▶ _INFORMATION PROVIDED_
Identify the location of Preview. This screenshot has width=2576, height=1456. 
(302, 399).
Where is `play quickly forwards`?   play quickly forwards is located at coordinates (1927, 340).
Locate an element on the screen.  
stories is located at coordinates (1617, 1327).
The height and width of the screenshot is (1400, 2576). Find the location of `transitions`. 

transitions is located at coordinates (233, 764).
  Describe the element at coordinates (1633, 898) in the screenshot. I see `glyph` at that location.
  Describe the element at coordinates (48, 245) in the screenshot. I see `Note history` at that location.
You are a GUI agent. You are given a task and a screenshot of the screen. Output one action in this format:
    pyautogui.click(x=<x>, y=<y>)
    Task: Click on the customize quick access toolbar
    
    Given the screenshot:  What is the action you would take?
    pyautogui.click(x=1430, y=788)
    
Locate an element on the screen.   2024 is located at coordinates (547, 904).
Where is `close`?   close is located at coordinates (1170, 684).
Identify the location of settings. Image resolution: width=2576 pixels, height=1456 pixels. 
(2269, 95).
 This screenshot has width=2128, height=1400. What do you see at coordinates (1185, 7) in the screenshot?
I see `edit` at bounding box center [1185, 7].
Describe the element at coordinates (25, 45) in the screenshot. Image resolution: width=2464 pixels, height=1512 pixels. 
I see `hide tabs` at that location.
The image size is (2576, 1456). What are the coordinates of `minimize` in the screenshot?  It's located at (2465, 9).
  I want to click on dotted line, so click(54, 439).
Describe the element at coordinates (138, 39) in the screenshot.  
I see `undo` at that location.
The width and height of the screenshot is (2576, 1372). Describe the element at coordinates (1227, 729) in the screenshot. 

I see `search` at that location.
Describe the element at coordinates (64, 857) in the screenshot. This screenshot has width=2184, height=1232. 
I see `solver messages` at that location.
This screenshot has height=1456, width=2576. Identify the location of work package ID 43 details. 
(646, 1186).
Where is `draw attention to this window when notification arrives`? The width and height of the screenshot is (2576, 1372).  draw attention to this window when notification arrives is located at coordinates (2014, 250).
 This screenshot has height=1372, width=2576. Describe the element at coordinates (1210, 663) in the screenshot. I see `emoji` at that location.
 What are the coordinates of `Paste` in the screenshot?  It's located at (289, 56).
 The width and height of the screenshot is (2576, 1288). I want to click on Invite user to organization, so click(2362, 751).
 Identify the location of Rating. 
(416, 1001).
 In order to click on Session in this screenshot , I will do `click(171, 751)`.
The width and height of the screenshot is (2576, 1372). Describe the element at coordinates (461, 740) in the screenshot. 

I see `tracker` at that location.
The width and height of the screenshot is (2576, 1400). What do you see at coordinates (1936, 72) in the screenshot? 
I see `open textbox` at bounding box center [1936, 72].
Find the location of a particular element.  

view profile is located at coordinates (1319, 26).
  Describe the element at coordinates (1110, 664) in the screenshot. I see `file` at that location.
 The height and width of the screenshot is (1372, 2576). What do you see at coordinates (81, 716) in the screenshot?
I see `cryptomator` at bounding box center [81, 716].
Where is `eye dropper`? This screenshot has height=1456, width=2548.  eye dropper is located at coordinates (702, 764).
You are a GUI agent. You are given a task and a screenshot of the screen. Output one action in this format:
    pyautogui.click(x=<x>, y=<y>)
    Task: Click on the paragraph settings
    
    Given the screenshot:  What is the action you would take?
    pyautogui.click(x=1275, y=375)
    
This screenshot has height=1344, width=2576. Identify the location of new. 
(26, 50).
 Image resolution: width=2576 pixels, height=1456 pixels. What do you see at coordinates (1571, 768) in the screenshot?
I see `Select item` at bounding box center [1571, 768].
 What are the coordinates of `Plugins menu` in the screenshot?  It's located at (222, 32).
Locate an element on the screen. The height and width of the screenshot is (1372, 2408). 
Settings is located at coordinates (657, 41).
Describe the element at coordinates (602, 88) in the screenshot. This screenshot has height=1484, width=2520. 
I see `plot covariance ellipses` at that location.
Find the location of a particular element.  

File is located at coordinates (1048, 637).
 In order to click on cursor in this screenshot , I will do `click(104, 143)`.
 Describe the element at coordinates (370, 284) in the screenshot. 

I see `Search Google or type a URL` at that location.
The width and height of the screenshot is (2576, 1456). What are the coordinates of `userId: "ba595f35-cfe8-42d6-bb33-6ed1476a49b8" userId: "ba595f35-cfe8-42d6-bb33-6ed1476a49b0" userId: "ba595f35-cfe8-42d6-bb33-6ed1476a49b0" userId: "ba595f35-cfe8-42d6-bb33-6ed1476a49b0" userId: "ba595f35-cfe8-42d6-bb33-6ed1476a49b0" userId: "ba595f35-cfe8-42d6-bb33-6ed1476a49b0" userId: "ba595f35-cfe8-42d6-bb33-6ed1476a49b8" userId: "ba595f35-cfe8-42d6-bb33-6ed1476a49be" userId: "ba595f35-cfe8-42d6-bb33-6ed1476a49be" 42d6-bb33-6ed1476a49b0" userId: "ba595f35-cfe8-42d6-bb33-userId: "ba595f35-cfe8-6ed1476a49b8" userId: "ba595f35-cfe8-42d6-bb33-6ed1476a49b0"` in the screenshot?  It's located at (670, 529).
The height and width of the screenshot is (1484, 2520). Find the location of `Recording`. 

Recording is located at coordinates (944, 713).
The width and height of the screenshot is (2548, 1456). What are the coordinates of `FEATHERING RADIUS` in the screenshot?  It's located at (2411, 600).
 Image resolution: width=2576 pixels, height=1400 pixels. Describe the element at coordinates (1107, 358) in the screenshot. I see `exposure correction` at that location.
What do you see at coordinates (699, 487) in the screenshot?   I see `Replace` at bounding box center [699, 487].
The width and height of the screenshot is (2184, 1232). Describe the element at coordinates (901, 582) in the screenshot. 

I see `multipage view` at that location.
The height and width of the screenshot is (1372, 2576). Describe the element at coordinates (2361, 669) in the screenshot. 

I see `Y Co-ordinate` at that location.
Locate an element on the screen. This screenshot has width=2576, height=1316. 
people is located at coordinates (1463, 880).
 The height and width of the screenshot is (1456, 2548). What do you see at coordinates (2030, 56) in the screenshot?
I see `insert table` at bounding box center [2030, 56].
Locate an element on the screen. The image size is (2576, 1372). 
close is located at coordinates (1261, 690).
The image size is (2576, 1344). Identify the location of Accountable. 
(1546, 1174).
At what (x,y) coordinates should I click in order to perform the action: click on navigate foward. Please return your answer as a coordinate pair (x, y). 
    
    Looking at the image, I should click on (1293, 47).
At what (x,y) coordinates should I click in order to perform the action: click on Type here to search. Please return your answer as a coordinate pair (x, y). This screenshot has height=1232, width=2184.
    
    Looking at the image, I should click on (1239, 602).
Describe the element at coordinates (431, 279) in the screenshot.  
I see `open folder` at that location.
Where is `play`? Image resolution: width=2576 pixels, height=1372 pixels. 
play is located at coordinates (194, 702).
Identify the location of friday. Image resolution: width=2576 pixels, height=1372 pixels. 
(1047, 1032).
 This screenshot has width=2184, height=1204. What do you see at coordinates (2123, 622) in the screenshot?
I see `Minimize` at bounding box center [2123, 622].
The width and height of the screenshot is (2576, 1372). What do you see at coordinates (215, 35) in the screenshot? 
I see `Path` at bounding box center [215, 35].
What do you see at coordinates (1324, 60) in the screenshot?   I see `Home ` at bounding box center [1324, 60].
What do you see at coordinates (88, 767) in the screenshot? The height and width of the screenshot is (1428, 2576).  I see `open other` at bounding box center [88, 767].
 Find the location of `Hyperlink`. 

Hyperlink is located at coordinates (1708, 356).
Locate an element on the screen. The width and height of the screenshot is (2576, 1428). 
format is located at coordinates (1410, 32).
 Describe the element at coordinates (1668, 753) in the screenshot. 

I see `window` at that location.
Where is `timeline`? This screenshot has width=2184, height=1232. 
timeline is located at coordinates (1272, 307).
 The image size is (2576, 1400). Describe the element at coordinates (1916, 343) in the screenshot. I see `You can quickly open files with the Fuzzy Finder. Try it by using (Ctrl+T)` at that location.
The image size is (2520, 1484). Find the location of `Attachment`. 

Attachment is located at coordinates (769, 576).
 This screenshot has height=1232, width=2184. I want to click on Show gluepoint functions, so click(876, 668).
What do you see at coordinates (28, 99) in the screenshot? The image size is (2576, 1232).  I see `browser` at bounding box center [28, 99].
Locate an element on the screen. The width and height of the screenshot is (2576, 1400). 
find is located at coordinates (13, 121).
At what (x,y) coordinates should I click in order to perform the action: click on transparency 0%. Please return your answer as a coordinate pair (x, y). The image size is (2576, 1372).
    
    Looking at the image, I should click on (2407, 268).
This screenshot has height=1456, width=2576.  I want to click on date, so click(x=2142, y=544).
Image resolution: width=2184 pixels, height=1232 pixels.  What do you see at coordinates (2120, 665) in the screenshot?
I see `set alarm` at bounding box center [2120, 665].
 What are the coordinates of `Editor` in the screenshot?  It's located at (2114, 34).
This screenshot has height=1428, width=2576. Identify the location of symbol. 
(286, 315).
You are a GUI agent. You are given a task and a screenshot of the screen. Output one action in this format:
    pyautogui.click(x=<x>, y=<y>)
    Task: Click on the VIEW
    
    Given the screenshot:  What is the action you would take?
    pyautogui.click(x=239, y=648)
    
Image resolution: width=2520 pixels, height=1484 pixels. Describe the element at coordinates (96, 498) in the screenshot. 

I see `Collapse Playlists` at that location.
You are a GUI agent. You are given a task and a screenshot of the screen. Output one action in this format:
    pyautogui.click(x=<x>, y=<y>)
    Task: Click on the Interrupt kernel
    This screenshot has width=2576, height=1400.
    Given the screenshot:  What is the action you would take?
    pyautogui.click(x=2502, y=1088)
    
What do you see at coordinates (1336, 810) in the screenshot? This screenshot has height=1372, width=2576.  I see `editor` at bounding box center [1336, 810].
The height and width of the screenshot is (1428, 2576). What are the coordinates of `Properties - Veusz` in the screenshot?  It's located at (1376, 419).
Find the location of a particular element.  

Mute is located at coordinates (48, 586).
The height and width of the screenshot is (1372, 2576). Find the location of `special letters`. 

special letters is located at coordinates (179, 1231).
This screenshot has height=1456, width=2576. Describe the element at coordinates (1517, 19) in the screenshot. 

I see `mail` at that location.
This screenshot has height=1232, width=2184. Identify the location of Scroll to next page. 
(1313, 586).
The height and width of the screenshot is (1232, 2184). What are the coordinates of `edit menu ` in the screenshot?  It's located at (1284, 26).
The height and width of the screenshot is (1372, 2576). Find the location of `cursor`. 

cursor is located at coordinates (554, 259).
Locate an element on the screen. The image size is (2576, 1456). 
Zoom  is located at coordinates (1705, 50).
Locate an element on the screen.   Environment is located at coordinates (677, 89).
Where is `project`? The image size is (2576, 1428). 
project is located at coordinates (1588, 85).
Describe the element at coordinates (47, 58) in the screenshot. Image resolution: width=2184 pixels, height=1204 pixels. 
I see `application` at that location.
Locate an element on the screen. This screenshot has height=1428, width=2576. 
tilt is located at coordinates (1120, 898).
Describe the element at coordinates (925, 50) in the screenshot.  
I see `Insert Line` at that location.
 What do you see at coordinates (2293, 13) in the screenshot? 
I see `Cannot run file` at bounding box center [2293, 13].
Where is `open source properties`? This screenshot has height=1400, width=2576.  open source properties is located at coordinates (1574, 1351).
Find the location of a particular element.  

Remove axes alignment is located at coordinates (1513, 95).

▶ _REQUIRED WORK_
Reproduce the records from the first line through the line holding "stories is located", inclusive.

▶ _TASK RESULT_
Identify the location of Preview. This screenshot has width=2576, height=1456. 
(302, 399).
Where is `play quickly forwards`?   play quickly forwards is located at coordinates (1927, 340).
Locate an element on the screen.  
stories is located at coordinates (1617, 1327).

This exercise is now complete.